- WHAT IS REQUIRED
Below are entries; output exactly the lines from the one with "Click the flame icon in left sidebar" to the one with "Screen dimensions: 1456x819", both included, and nothing else.

- SUPPLIED RECORDS
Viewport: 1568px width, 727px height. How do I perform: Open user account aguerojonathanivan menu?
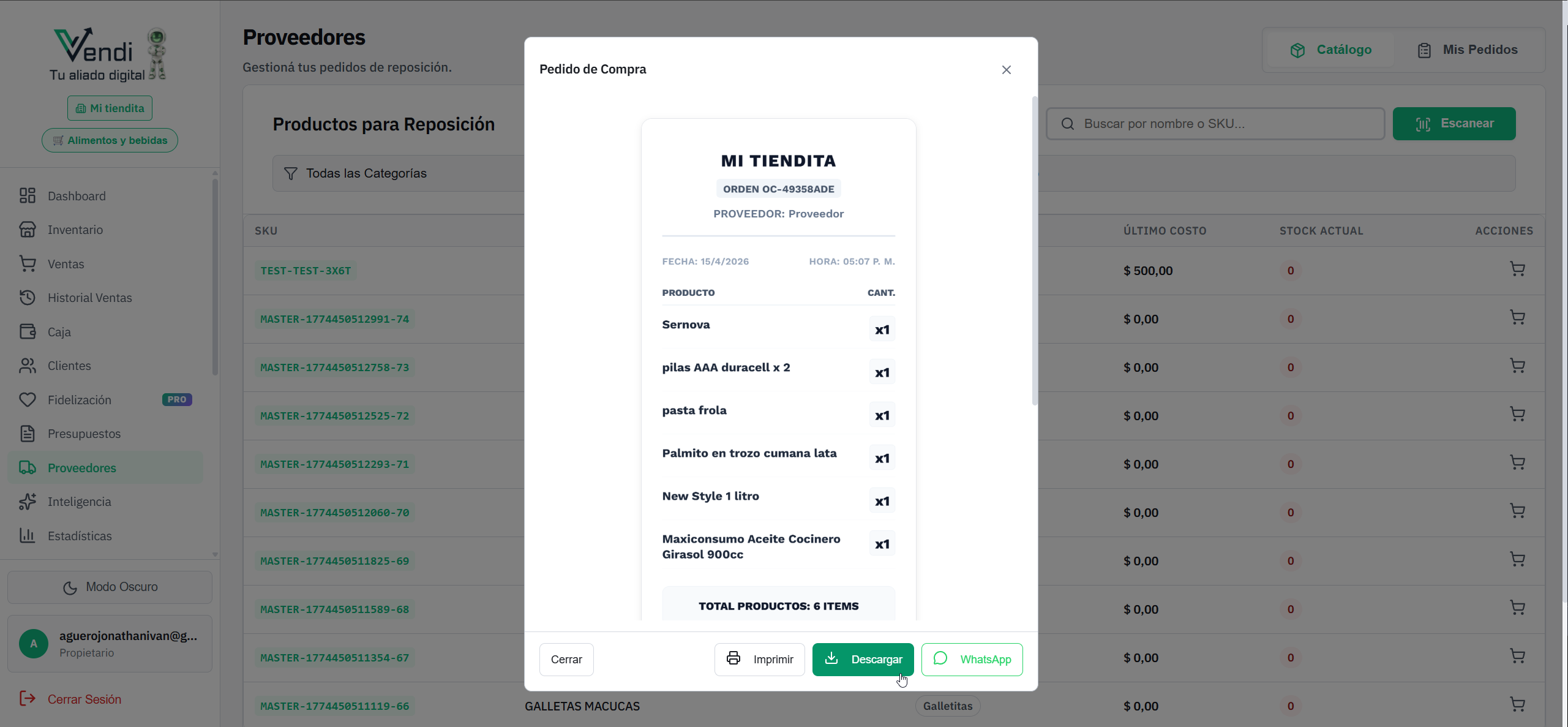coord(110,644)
==
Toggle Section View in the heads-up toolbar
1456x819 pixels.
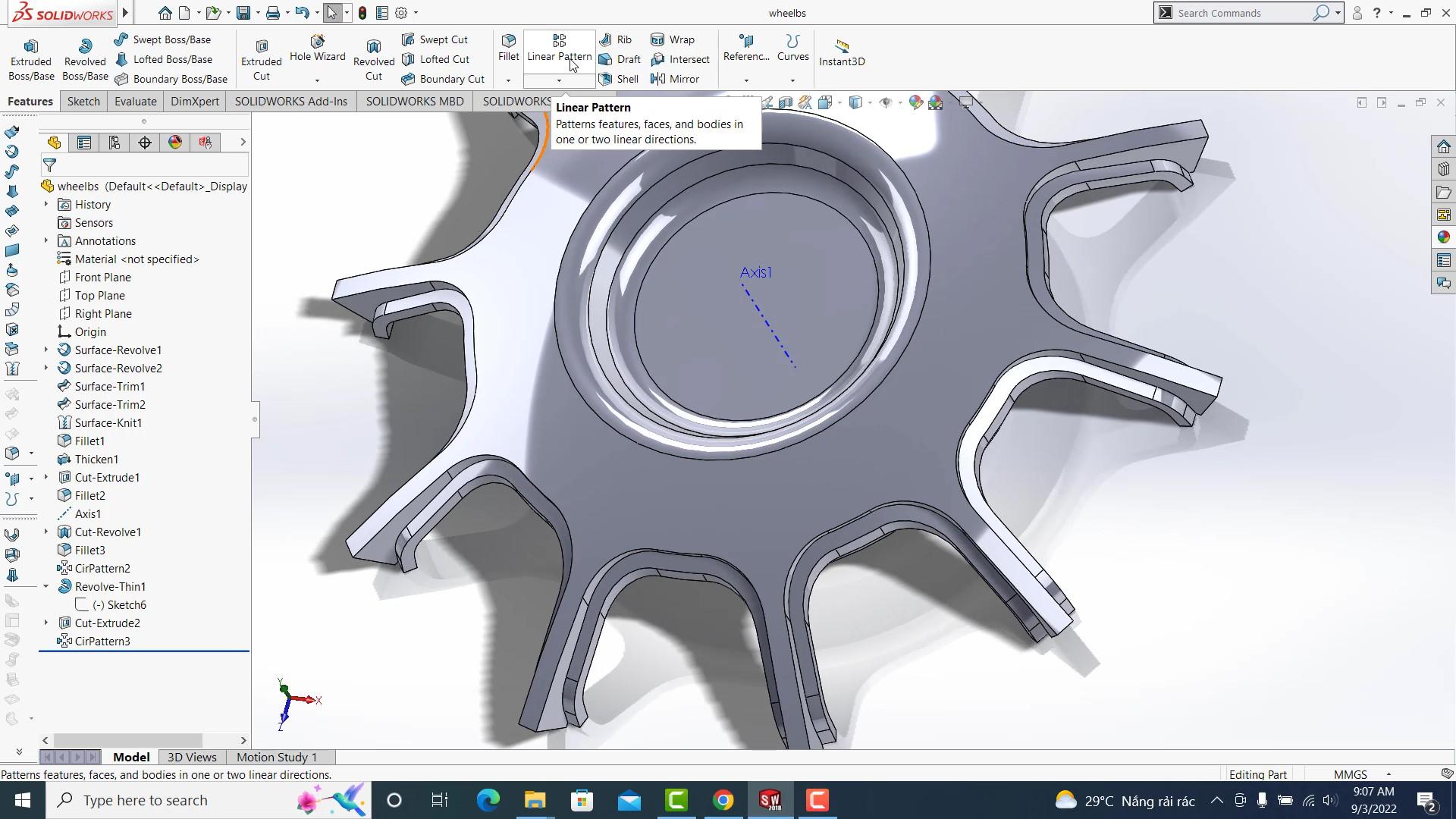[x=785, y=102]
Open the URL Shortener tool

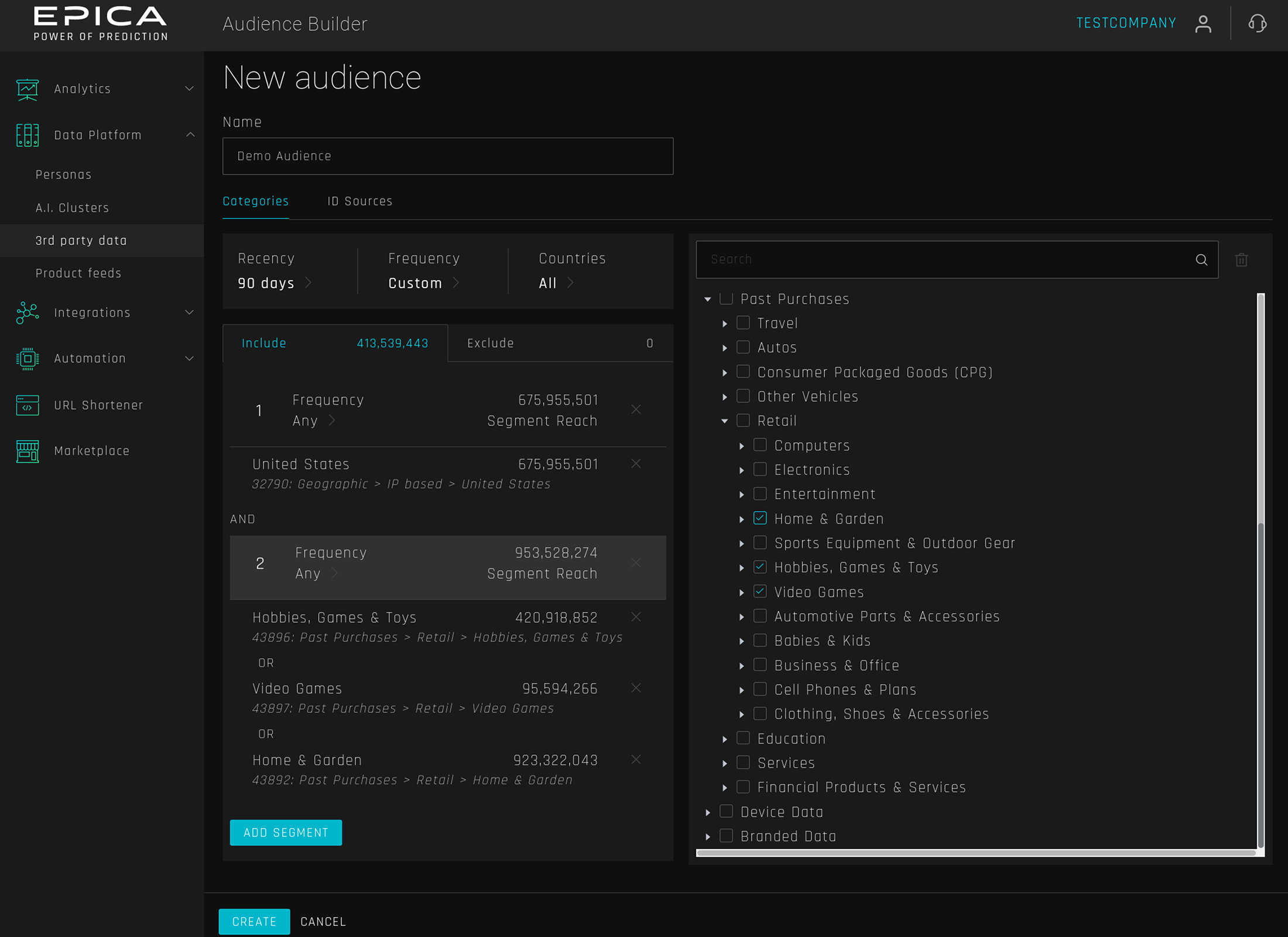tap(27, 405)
* * *
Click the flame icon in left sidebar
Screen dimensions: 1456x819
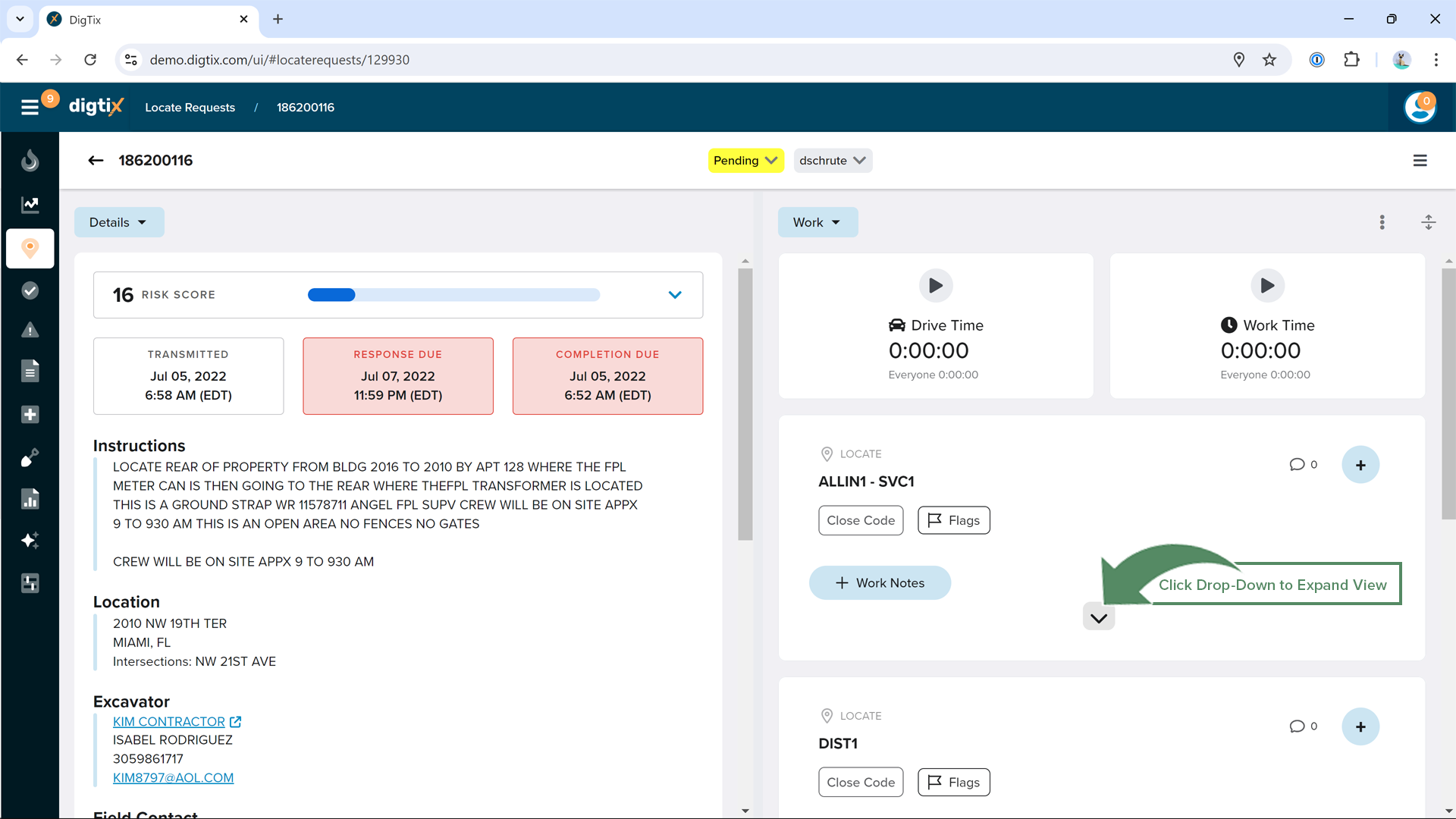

- EXERCISE SOLUTION
Click the flame icon in left sidebar
Screen dimensions: 1456x819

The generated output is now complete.